I love the precision of this show, the way that every component (including that amazing keyboard) is wheeled smoothly around to accomodate the next sequence – and the next. The finale features a huge metal rectangle, hoisted up to balance improbably on one corner while the entire troupe clambers around inside it like a swarm of industrious insects. The result is breathtaking.
If you see only one circus act during the Fringe, Blizzard is the family-friendly spectacle you don’t want to miss. It is, quite simply, stunningly good.
Assembly Hall, Edinburgh
The once hirsute Tony Law has undergone something of a change of image since I last saw him. His face is cleanly shaven and his comic shtick, which was always somewhat on the surreal side, now seems to have thundered headlong into a tunnel of utter weirdness. As he prances onto the stage, dressed in an odd-looking khaki uniform, lengths of black gaffa tape wound tightly around his abdomen, (because he confides, he is ‘newly fat’) I’m somewhat nonplussed; and then he starts to talk and I am left bewildered.

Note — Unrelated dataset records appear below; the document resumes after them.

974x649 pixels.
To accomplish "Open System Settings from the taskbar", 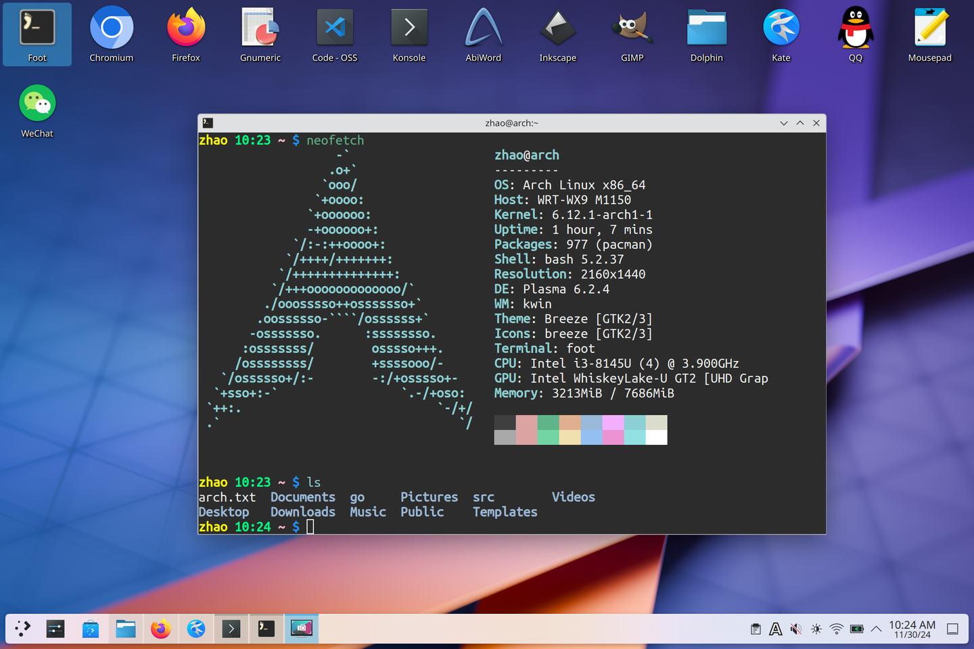I will (55, 628).
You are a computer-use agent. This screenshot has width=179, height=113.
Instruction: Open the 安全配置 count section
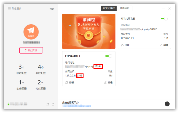(x=21, y=85)

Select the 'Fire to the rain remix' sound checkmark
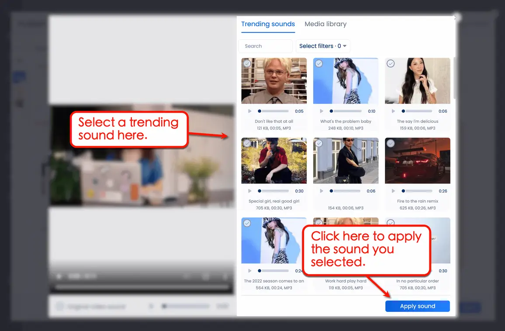click(390, 143)
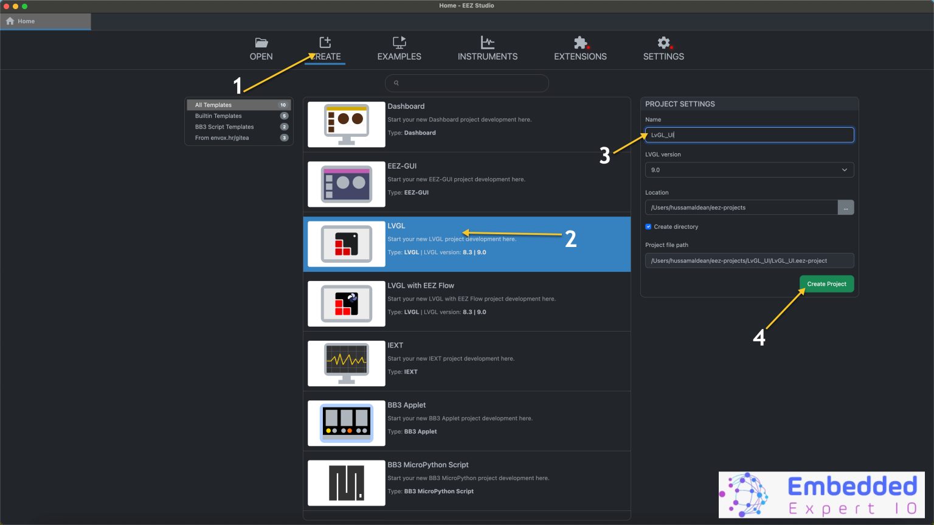Open the Extensions puzzle icon
The image size is (934, 525).
pos(580,43)
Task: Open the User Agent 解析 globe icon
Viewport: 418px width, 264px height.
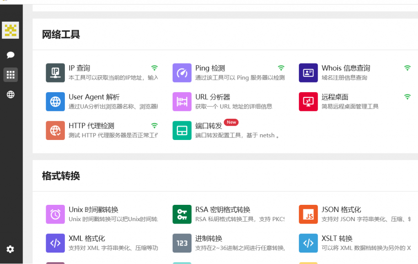Action: (55, 102)
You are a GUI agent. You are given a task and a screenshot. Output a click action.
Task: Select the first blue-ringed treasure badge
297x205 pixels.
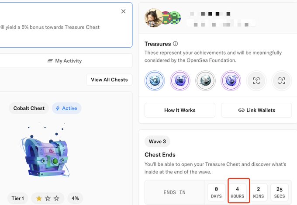coord(155,81)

This manic stream-of-consciousness psychobabble, delivered in a multitude of comic accents, seems to have only the barest relationship with any kind of perceived reality. It’s all done with absolute assurance, but he never seems to pause for breath and the result is that it all feels a bit… relentless. No sooner have I got a handle on Tony’s time spent as a professional trampolinist, or his adventures as a cavalry officer, then he’s telling me about his chance encounter with a miniature moose with a glittering star for an eye. (Incidentally, anyone thinking that the title we’ve put up for this is a mistake – it isn’t.)
Make no mistake, this is the kind of comedy that polarises audiences. I’m aware that some people in the room are virtually doubled over with laughter, while others, like me, are looking on in bemused silence. I don’t mind surrealism, per se, but I do require the occasional lump of reality on which to tether the more absurd notions. Consequently, I have to confess that this show is really not for me. If you’re the kind of person who loves your humour to be as absurd as is humanly possible, this might well be your cup of haemoglobin.
But as they say in Dragon’s Den, sorry, I’m out.
Assembly Hall, Edinburgh
Wow. This is a hidden gem of a show if ever I saw one, and well-deserving of a bigger audience than tonight’s meagre crowd. Maybe it’s the title that’s uninspiring and failing to draw the punters? It’s certainly not the performance.
Because Vivienne Acheampong can REALLY act. This is a one-woman show that packs a heavy punch: it’s a sharp and witty piece that engages right from the very start. We’re in Tiddlesworth Primary School, where we meet a whole host of characters: there’s Miss Marshall, the pregnant teacher whose vocation means she has no life outside her job; Ty’Quan, the challenging student with ambitions to make it as a rapper; Sheila, the casually racist lunchtime supervisor, who misses the way things used to be. Acheampong embodies each one effortlessly; this is clever, sly, insightful stuff, and it’s beautifully done. We’re reduced to helpless laughter when a terrifying supply teacher forces us to take part in a recorder lesson, and I’m in floods of tears when Acheampong ends the piece with a heartfelt poem about the state of education in England today, and how it lets our children down (this has a particular resonance for me, as I’ve just quit teaching after twenty-two years because of the very issues that she highlights here).
There’s real talent at play in this show, and it merits a wide audience. Miss it, and you really will miss out.